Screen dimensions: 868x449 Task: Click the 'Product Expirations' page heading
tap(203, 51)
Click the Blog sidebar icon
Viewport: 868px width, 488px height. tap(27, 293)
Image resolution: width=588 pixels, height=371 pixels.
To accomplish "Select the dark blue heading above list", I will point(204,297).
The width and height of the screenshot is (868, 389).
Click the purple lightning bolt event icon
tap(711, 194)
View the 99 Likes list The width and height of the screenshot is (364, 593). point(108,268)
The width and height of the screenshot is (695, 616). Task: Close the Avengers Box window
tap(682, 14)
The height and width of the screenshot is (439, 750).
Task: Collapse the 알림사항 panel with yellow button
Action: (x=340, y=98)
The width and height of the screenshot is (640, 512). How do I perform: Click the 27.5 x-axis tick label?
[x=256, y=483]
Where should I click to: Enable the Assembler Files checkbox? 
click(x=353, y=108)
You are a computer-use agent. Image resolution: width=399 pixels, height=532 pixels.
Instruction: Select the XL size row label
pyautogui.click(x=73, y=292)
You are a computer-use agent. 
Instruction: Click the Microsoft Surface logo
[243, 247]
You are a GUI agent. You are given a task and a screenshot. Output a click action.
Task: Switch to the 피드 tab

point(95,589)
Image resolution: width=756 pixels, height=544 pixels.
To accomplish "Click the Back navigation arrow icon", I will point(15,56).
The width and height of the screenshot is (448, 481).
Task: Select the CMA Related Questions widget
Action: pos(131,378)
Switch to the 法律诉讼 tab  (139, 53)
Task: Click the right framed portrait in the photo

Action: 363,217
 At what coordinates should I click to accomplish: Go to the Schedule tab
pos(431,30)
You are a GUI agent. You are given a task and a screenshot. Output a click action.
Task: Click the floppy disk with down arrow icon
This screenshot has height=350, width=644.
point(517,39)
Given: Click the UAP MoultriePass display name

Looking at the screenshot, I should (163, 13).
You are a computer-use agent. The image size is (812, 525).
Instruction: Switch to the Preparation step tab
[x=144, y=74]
☆ ☆ ☆
■ **Exercise description**: If a line of the entries contains "agent", it counts; give the total of such lines and nothing more.

■ **The completed task**: 5